Matt Bondurant’s Appalachia-set Prohibition novel, The Wettest County in the World, is a powerful, uniquely American classic. A brawler’s spirit and a poetic heart, the deeply personal story took us along for the ride as he explored his rather colorful family tree, specifically his grandfather and two great uncles, three of the most infamous bootleggers in all of Franklin County, VA. A thick entrepreneurial spirit courses through every page, personified in the struggle to survive during the turbulent 1930s in the mountainous backwater region.
Lawless doesn’t have the same aspirations as Bondurant’s muscular novel does, however. It’s a celebrity showcase with pizazz and Chicago mobsters with big tommy guns spraying bullets through gritted teeth. It’s a flashy and action-packed gangster movie in the true Hollywood style, and while it may strip away much of what made Bondurant’s novel great, Lawless packs enough violence, crazy performances, and shoot-outs to be one of the most entertaining movies of the season.
Franklin County is known as the “wettest county” for a very good reason. It’s the epicenter of moonshine trafficking in all of Virginia, with nearly everybody including the corrupt local cops in on it in some fashion. The forests are lit up bright with the fires of cooking moonshine. The stuff is basically the lifeblood of the entire county and flows like water from the mountaintops. Tom Hardy grunts his way through another bruising, powerful performance as Forrest Bondurant, the brains of the three Bondurant boys who most say are the worst thing to ever hit Franklin County. He runs their bootlegging operation with an eerie cold streak that runs counter to the bursts of violence of which he’s very capable. Shia LaBeouf is the real centerpiece of the story as Jack, the dreamer of the brothers with hopes of living the Al Capone lifestyle of fast cars and fast women. But it’s obvious Jack isn’t cut out for the bloodshed and the violence of that life. The oldest Bondurant brother, Howard, is a loyal and hulking figure with a hot temper and unquenchable thirst for home made whiskey. He practically sweats the stuff.
A gloomy air of foreboding seeps through the pores of the film, which shouldn’t be all that surprising considering it comes from the tandem of director John Hillcoat and musician/screenwriter, Nick Cave. Between the two of them they’ve become the standard bearers for desolation thrillers with The Road and The Proposition. Cave strips down Bondurant’s story to the bare essentials, reveling in the brass knuckle gore and spurting of slit throats. A deft combination of excess and detachment, Cave’s script reaches into the dark corners to mine every ounce of pitch black humor to help mellow the mood.

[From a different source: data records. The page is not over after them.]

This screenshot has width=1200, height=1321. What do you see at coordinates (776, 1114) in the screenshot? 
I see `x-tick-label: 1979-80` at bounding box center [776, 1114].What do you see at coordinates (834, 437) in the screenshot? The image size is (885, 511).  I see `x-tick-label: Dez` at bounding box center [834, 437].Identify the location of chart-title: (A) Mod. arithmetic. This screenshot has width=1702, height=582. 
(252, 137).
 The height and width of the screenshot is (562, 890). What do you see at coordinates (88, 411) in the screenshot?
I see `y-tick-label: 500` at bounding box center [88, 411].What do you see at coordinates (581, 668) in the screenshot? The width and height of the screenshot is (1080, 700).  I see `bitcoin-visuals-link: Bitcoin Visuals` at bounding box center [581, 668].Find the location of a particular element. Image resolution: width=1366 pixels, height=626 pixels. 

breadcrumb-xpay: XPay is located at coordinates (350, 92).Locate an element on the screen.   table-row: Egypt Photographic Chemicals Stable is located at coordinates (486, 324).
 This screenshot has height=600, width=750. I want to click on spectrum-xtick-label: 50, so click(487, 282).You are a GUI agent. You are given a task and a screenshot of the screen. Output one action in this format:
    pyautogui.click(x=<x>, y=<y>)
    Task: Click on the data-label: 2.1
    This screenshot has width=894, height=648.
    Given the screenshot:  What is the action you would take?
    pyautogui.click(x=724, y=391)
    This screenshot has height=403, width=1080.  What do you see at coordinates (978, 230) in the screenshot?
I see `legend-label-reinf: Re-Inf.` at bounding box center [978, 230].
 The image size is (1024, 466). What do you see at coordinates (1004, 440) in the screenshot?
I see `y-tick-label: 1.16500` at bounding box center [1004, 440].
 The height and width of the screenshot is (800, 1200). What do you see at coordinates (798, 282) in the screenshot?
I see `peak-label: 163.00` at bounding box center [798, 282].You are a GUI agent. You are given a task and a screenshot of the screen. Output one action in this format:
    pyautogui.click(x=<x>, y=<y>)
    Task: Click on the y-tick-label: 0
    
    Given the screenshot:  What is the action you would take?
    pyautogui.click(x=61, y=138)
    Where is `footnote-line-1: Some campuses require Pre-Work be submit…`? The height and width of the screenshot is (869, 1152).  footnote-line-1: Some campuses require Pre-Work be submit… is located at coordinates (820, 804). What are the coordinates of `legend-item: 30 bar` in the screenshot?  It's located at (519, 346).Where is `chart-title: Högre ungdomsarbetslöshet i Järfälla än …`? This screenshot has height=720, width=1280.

This being a gangster film in the truest sense of the word, of course it’s the law that ultimately comes calling, personified in a distractingly over-the-top performance by Guy Pearce as special agent Charley Rakes. It’s the one note of the film that never feels real, almost as if it was transplanted from some other movie where mobsters are spoofed and satirized. His sexually deviant prissy-boy version of Rakes differs wildly from the novel, and it’s not exactly clear why anyone would think it makes any sense in a film that is so grounded in every other respect.
The appearance of Rakes, along with big city outlaw Floyd Banner(Gary Oldman in a dazzling if tiny performance), signals the winds of oncoming change on little old Franklin County, and the notoriously stubborn Forrest isn’t having it. As the walls begin to close in on their little corner of the world, the Bondurant boys are forced to get more creative and more vicious than ever to hold on to what little they’ve got.
The world inhabited by the Bondurants is so fraught with danger at every turn that you can’t help but fear for every supporting character introduced into it. Dane DeHaan, who played the lead in Chronicle earlier this year, plays Jack’s crippled best buddy, Cricket, an obvious target for Rakes’ lust for violence. Mia Wasikowska and Jessica Chastain flit in and out of the story as the only two dateable women in town. All three are excellent, as one might expect, although those who read the novel will likely find Chastain an odd fit for the mysterious Maggie.
LaBeouf briefly sheds his tendency to turn every character into milquetoast whiners, and gives one of his finest performances yet. He’s doesn’t stick out like a sore thumb amongst this field of acting heavyweights, presenting Jack as a small town boy with big city aspirations but naive of that dream’s cost. Hardy brings much of the spring-coiled menace he brought to Warrior, along with the confidence that made his Bane so intimidating.
Fans of Bondurant’s novel may take issue with some of the things that were left out, but Lawless makes for one lean, mean, whiskey soaked crowd-pleaser worth taking a deep drink from.